In this repository you can find genome_selector.py
, a python script designed to sample genomes without taking into account case counts, but instead, following specific variables (date of colection, country, viral lineage, or any other metadata column). For example, the table below illustrates a sampling scheme to obtain around 650 genomes of viruses belonging to lineage B.1.1.7
(Alpha variant), circulating in the US and the UK, between 2020-12-01 and 2021-06-30, with other US and European samples as contextual genomes. In this hypothetical example, note that US contextual genomes are selected from two time periods, and in different proportions: 50 genomes up to late November 2020, and 100 genomes from December 2020 onwards (from any lineage). Following these criteria, genomes will be sampled per week, and the number of genomes in each week will be proportionally defined by the number of available genomes in each week, according to the parameters defined in each row of the sampling scheme file.
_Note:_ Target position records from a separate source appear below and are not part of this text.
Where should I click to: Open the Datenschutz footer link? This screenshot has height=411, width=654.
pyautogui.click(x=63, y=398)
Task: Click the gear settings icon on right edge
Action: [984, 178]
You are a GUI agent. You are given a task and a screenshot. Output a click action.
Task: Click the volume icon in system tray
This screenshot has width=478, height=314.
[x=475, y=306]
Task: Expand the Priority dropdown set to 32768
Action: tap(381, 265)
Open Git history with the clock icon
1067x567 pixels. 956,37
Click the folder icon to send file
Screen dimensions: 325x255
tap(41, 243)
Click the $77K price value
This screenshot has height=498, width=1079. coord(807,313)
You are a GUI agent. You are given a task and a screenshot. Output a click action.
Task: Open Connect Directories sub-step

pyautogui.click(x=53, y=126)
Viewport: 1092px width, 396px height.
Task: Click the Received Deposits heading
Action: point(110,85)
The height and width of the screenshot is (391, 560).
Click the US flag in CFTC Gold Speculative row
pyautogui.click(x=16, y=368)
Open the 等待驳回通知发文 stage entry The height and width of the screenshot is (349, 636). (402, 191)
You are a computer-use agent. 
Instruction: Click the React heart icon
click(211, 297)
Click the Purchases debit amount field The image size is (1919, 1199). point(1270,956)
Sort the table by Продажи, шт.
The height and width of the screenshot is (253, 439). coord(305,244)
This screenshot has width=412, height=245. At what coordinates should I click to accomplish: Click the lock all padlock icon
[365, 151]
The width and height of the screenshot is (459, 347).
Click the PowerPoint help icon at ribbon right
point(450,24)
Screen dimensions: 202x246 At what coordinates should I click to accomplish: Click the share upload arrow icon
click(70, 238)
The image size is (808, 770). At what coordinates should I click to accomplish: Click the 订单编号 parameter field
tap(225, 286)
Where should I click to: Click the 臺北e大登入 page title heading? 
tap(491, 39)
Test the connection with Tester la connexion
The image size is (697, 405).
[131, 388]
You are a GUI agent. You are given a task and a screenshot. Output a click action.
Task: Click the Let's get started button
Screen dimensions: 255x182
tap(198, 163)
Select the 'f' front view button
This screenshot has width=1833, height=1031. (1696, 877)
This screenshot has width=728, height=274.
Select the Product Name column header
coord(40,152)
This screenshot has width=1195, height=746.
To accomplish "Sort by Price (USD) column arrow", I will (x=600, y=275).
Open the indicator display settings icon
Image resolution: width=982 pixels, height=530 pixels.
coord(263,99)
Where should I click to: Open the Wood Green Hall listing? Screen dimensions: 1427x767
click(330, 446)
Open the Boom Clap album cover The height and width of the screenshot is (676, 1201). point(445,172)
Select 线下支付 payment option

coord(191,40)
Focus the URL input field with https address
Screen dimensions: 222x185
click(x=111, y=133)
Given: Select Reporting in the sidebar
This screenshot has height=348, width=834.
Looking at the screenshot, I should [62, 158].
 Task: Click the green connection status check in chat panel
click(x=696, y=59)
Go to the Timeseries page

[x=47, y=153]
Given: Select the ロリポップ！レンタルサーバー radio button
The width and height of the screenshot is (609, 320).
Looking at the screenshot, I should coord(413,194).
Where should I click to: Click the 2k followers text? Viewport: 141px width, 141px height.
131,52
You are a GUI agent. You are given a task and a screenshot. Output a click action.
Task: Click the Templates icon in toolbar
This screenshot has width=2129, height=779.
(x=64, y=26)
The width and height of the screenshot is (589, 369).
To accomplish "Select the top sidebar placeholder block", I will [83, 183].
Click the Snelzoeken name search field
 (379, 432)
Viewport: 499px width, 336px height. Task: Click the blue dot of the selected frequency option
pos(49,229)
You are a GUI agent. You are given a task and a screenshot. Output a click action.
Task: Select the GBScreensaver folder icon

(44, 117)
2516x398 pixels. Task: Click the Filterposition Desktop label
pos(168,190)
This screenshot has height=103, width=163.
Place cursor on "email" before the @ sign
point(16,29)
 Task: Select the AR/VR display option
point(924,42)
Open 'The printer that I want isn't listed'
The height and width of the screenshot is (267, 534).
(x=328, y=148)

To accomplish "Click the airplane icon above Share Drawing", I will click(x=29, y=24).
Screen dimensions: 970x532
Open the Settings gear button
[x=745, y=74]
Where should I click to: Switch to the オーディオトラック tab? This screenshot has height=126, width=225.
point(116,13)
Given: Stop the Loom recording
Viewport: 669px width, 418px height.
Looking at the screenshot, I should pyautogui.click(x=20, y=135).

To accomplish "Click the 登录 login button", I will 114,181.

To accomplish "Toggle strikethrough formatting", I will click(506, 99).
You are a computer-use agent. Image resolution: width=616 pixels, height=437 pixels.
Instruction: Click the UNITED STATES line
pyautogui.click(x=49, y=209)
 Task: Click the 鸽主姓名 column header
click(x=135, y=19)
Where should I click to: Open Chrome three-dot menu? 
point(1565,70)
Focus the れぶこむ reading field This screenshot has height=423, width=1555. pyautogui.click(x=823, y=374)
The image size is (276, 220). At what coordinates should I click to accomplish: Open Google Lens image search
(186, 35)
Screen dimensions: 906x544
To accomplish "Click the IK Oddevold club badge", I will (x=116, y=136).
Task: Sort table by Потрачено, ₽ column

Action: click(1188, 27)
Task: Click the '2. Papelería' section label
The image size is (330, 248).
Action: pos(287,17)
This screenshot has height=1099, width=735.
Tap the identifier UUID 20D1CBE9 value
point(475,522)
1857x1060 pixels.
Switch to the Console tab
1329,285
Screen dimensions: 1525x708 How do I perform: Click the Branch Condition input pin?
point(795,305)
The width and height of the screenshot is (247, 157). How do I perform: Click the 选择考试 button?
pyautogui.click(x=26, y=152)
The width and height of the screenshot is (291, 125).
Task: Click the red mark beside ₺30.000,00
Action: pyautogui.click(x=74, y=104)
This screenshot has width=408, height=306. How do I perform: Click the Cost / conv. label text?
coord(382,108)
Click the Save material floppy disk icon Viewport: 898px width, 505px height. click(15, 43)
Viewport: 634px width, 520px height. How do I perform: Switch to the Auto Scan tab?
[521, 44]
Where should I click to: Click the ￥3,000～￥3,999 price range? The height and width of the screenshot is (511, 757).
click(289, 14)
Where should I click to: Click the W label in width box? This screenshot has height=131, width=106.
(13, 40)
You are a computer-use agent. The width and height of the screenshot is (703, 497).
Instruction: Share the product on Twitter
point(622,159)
Also, the scheme is set up to ignore genomes from California and Scotland: genomes from those locations will not be included in any instance, since they are filtered out prior to the genome selection step. To reproduce the scheme below, genome_selector.py
will use a --metadata
file listing all genomes from the locations and lineages represented below.
genome_selector.py
is not part of subsampler
. It should be executed separately:
python genome_selector.py --metadata METADATA --scheme SCHEME
... where --scheme
is a TSV file with this format:
purpose | filter | value | filter2 | value2 | sample_size | start | end |
---|---|---|---|---|---|---|---|
focus | pango_lineage | B.1.1.7 | country | USA | 200 | 2020-12-01 | 2021-06-30 |
focus | pango_lineage | B.1.1.7 | country | United Kingdom | 200 | 2020-12-01 | 2021-06-30 |
context | region | Europe | 100 | 2020-12-01 | 2021-06-30 | ||
context | country | USA | 50 | 2020-11-30 | |||
context | country | USA | 100 | 2020-12-01 | |||
ignore | division | California | |||||
ignore | division | Scotland |
Among the outputs of genome_selector.py
, users will find text files containing the list of around 650 genomes, both as names (e.g. USA/CT-CDC-LC0062417/2021) and as accession numbers (e.g. EPI_ISL_2399048). The last file can be used to filter and download genomes directly from gisaid.org, as explained above.
v1.1.0 / 2022-06-12:
- Fasta file with the actual sequences are no longer required as input file. Now, by default, the pipeline will not inspect the level of completeness of the genomes, but will focus on subsampling based on metadata rows only. However, asessement of sequence quality is still supported.
- A
filter_file
is now an input of this pipeline (see 'config/filters.tsv', and this line. With this file, users can determine specific data categories to be included or excluded. This feature is useful, for example, for subsampling 'variant-specific' data (e.g. include → pango_lineage → B.1.1.7), among other uses. - Users can now specify the time unit of the time series (week, month or year), which should be set according to the most adequate time period that match the evolutionary time scale of the viruses under study (for SARS-CoV-2, 'week' is an adequate option, but for Dengue virus, 'month' is the best option).